Some will see that as a missed opportunity, but Larry Zeitlin, president of Mapp, has another take. “Getting ZMapp data in human patients, that’s at the very, very bottom of my list. I’d much rather the outbreak is over before we get any data,” Zeitlin said.
Mapp has long assumed it will need to persuade the FDA to license ZMapp using what’s known as “the animal rule,” said Zeitlin. That’s an alternative regulatory pathway that relies on effectiveness data generated in animal studies coupled with human safety data. It was created for the licensure of therapeutics and vaccines that can’t be tested in standard ways.
“Prior to the 2013 to 2016 West African outbreak, I don’t think anybody was really thinking you’d ever really get clinical data for an Ebola therapeutic. It was really the scale of the 2013 outbreak that kind of changed the calculus there,” Zeitlin said.
After the West African outbreak, there was lots of discussion about the need to be ready to hit the ground running the next time there was an outbreak. Clinical trial protocols needed to be prepared in advance, experts insisted. When an outbreak is declared, they said, just fill in the name of the country, the principal investigator, and the drugs to be tested and then get started.
There have been two outbreaks in DRC since the West African outbreak.
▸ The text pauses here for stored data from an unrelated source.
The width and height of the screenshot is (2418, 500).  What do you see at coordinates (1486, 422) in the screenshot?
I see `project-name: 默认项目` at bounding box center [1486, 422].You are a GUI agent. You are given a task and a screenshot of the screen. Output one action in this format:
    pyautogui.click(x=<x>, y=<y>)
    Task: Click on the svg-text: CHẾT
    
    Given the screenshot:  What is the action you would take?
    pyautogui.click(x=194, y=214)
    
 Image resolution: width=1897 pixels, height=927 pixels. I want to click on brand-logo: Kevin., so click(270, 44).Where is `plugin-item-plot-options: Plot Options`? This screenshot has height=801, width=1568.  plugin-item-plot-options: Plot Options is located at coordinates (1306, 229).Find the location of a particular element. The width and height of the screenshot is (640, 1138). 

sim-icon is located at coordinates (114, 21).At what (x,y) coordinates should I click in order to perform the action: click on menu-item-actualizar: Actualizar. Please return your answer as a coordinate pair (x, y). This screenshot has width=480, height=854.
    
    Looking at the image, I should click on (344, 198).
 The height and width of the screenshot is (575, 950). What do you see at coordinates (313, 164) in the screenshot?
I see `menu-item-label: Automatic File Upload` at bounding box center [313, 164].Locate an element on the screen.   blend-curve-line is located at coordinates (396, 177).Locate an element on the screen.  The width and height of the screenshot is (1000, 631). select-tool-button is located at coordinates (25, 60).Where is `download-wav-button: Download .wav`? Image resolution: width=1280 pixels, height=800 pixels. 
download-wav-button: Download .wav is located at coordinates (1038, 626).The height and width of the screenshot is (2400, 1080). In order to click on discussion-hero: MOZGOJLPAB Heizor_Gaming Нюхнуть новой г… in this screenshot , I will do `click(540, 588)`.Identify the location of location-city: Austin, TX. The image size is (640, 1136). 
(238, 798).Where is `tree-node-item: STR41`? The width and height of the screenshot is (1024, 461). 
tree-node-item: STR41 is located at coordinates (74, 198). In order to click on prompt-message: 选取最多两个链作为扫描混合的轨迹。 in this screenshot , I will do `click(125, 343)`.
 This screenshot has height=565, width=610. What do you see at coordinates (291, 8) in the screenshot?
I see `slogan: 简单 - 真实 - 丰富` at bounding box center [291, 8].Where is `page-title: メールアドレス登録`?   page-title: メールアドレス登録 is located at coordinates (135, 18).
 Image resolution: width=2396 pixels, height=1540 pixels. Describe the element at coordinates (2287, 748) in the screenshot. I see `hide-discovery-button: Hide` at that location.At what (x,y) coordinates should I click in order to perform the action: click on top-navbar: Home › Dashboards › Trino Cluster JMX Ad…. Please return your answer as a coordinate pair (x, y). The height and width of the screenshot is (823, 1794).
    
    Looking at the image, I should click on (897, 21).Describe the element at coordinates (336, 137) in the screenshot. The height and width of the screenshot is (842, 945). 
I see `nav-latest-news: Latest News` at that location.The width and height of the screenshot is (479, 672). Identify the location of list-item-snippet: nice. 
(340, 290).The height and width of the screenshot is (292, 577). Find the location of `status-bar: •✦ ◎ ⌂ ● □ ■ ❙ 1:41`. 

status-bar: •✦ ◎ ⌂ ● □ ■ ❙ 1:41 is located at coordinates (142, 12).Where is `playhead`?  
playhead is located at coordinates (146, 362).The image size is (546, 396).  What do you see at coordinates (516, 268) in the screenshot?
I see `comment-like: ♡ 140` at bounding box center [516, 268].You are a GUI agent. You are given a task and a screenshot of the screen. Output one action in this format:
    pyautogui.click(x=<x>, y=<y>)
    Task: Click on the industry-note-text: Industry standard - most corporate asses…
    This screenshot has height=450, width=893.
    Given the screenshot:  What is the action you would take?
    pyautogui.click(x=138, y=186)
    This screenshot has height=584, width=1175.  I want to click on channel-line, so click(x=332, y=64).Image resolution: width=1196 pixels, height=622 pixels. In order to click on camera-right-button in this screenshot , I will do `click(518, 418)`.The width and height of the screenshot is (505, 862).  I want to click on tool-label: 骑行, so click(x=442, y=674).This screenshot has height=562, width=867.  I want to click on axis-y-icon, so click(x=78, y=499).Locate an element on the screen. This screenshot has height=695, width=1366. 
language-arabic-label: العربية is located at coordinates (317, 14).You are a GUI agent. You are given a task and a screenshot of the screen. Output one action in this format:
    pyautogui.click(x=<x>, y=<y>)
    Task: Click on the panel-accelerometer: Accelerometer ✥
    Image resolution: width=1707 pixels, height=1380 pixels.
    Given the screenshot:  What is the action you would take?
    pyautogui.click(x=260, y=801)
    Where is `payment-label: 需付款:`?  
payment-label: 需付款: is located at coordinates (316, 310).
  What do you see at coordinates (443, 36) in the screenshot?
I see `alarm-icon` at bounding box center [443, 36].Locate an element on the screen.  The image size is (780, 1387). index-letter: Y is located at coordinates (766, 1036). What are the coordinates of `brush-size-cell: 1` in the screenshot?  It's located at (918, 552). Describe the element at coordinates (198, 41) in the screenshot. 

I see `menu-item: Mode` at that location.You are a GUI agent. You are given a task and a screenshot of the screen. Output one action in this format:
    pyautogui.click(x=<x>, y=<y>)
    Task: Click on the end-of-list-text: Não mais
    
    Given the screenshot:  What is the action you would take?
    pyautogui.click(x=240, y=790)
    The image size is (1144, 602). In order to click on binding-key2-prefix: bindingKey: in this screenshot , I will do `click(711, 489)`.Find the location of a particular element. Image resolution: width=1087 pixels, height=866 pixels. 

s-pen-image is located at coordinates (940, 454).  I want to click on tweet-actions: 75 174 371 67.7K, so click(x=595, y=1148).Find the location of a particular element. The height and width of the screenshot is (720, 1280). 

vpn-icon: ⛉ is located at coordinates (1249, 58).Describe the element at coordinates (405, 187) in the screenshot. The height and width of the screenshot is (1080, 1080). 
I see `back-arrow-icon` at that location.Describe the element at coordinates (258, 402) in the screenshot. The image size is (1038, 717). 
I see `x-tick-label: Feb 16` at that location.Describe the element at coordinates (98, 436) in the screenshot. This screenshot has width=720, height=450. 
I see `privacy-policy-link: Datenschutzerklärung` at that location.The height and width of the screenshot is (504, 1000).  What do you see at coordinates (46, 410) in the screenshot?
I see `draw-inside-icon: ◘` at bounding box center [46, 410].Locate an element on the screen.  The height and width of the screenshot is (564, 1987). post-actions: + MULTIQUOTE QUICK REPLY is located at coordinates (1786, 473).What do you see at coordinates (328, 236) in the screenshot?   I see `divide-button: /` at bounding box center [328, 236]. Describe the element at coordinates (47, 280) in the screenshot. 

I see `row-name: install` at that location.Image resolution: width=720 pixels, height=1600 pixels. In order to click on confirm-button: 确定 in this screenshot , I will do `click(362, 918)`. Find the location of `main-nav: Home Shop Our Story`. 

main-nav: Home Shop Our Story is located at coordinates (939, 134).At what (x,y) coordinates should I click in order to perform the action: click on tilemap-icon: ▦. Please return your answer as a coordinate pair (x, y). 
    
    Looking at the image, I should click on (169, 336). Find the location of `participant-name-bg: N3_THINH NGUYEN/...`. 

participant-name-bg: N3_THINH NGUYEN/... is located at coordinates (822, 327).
There are still no standard protocols.
Upshur recalled the discussions on the need to be ready to do clinical trials on the fly actually predate West Africa. There were meetings about what needed to be done after the 2009 H1N1 flu pandemic, he said.
“And we should have been on the ground with protocols for any of these agents that we thought had any promise in Ebola. And just gone right ahead into clinical trials,” said Upshur, a physician and ethicist who is scientific director of Toronto’s Bridgepoint Collaboratory for Research and Innovation.
Dr. Dan Bausch agreed. But Bausch, a veteran of many Ebola responses, understands why this hasn’t happened.
“No one’s job is solely dedicated to this,” said Bausch, who worked at WHO on Ebola therapeutics during and for a time after the West African outbreak. “There’s no Ebola department at WHO that people say: OK, I just work on Ebola.”
All the people who are laser focused on Ebola right now at the WHO were probably as immersed in Nigeria’s Lassa fever outbreak earlier this spring, said Bausch, who is director of the U.K. Public Health Rapid Support Team at Public Health England and a professor at the London School of Hygiene and Tropical Medicine.
“People come home from these outbreaks and we say: ‘OK, here’s what we need to do. We need to develop this protocol and be ready for the next one.’ And everyone agrees with that and it’s completely correct that we need to,” he said. “But it’s also true that people come home and … all the other things just take over.”
Bausch said the thinking now is that given the difficulty of generating data in any one outbreak, studies should be set up to collect data over multiple epidemics. Everyone knows Ebola will be back.
“Then you get 15 patients on this one and 22 on the next one and four on the next one and 35 on the next one. So after five years you have basically a multicenter longitudinal trial with systematic observations and a study design that allows for analysis,” he said.
“I do think that is possible and needs to be the approach that we take. No one of course wants to have enough cases to actually provide statistical power, but … if cases exist, we want to make sure that we take the opportunity and the obligation to learn from them.”
People involved in the planning have also concluded that this can’t be “somebody’s side job,” Bausch said, adding there are discussions underway about getting grant money to fund staff hired to get this work done.
Where others are frustrated, Bausch sees some progress, pointing to the fact that the Merck Ebola vaccine is being used now because it was tested and found to be protective in the West African outbreak. He thinks it’s still possible to gather outbreak data on the Ebola therapeutics.
“I go back to 20 years ago with Ebola outbreaks where there was just nothing to even think about testing,” Bausch said. “So, is there progress? Are we getting there? I think yes. Are we slower than we would like to be, and slower than we should be? I think yes, too.”